6 ago 2023
Allá me dan vida, me ponen inyecciones de alegría
Se nos murió Luz Mery, Luz Mery González Caicedo, una mujer, víctima de la guerra de nuestra Colombia, que llevaba en su cuerpo las cicatrices y en su alma la resiliencia. Era débil y tenía toda la fuerza de Dios.
Ese día, al escucharla, se me arrugó el corazón, tragué saliva y lloré.
Después de eso, asistí a un concierto del Coro Reconciliación y Paz de la filarmónica de Medellín, y ahí estaba Luz Mery, ahora cantando y encantando.
Una sinfonía en la que se juntaban las voces de antiguos victimarios con las de sus víctimas, los primeros recibiendo el perdón y las segundas sintiéndolo brotar de su corazón.
Empezó contándome que le gustaba mucho ir al Coro Paz y Reconciliación porque allá le daban vida, le ponían inyecciones de alegría.

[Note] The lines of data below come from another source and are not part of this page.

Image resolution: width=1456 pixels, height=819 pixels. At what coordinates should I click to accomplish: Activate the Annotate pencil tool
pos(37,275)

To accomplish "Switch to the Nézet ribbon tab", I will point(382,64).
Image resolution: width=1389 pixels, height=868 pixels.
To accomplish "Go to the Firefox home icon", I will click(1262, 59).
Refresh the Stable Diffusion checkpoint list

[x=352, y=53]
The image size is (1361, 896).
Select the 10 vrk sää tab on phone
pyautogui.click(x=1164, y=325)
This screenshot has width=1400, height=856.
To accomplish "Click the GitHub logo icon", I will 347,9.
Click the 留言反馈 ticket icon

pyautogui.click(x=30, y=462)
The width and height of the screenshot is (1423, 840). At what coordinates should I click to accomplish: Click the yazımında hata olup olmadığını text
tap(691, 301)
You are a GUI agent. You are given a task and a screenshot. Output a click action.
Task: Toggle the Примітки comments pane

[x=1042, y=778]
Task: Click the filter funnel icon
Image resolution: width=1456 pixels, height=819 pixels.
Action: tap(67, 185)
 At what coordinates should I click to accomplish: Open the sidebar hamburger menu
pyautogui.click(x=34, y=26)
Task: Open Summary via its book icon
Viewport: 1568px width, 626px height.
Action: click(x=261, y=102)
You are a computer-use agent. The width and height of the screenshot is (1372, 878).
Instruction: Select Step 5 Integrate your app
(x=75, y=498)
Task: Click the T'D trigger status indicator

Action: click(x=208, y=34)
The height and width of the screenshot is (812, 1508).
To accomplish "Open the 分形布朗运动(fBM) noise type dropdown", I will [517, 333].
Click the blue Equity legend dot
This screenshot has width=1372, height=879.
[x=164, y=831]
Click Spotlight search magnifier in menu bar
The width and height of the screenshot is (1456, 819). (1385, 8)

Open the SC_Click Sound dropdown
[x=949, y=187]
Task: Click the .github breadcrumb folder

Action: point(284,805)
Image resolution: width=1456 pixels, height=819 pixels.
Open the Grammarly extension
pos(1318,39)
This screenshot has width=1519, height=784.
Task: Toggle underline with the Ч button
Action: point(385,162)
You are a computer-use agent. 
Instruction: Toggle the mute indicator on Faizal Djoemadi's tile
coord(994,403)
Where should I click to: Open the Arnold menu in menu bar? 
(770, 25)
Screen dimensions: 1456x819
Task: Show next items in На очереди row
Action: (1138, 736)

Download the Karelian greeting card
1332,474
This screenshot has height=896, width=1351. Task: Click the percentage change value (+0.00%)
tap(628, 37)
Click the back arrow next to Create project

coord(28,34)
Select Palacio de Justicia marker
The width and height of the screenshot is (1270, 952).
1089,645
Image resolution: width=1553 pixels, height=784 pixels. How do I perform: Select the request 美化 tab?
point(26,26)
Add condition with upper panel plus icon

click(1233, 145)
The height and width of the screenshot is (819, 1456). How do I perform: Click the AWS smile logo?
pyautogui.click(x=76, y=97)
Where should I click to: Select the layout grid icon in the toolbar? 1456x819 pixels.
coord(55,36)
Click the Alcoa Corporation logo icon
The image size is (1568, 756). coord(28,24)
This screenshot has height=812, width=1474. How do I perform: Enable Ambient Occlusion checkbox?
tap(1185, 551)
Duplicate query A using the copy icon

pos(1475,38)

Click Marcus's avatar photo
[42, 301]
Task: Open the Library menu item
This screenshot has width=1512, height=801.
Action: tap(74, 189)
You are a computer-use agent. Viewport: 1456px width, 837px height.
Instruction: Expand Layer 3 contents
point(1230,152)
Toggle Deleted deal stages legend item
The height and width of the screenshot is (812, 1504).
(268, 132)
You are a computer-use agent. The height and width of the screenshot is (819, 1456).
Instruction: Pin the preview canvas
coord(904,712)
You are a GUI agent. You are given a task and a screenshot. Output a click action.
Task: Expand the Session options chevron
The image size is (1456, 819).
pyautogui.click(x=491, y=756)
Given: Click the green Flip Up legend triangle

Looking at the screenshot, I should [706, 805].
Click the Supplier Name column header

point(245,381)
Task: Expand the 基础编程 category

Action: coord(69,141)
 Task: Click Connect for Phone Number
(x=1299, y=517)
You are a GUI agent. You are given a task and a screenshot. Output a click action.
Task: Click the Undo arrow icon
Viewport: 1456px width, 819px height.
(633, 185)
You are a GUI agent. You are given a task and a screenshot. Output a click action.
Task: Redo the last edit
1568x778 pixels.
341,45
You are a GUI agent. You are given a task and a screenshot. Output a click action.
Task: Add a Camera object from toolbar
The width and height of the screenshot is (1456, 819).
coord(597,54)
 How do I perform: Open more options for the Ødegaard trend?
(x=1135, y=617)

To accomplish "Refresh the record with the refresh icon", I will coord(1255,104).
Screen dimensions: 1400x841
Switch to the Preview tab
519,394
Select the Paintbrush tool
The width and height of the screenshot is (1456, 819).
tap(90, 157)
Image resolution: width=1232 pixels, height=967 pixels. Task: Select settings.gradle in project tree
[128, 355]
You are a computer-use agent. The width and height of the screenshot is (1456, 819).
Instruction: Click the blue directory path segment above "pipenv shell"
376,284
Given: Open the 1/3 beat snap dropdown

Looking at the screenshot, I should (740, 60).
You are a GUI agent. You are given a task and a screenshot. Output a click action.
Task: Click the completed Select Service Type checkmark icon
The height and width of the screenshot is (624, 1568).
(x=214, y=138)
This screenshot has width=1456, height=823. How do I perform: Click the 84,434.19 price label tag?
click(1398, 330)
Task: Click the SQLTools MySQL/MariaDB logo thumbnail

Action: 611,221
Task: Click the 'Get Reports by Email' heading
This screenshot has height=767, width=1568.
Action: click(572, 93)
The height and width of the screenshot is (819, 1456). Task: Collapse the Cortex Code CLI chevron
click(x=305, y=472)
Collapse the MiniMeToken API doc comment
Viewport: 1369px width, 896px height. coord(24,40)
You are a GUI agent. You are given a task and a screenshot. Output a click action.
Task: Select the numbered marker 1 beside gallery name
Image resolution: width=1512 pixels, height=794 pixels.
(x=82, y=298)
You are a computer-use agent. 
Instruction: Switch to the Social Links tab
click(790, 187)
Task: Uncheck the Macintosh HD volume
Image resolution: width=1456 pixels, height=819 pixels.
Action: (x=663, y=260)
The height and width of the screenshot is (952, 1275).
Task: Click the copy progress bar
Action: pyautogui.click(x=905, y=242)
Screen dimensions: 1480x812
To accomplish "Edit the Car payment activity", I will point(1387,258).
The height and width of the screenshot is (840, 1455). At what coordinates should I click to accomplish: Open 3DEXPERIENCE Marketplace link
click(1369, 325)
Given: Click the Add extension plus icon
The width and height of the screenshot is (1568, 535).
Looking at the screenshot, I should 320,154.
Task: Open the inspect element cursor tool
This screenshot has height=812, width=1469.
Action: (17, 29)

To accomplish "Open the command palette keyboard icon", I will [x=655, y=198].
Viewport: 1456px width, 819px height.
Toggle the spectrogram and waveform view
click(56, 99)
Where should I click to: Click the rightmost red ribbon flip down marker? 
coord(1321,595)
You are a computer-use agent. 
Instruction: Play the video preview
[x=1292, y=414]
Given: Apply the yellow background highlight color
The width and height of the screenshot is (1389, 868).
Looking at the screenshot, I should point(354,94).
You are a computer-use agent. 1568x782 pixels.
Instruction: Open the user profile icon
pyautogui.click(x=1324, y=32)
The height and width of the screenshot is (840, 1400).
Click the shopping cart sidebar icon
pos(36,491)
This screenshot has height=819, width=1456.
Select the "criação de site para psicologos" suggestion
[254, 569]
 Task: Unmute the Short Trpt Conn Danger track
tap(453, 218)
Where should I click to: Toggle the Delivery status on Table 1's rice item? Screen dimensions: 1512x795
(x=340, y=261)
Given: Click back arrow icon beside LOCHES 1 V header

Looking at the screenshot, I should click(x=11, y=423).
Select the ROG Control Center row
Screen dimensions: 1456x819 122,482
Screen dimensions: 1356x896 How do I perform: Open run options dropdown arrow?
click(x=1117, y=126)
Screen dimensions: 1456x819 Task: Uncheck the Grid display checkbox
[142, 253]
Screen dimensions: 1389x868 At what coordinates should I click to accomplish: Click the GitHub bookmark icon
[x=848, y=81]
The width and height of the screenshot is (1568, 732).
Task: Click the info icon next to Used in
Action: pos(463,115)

“allá me dan vida, me ponen inyecciones de alegría”; cuánto sueño con instituciones así, una Iglesia así, como el Coro Paz y Reconciliación de la Filarmónica de Medellín, donde demos vida, donde pongamos inyecciones de alegría, donde acojamos a los que se reinsertan, dejemos brotar el perdón de Dios, no nos estigmaticemos, nos queramos como una familia.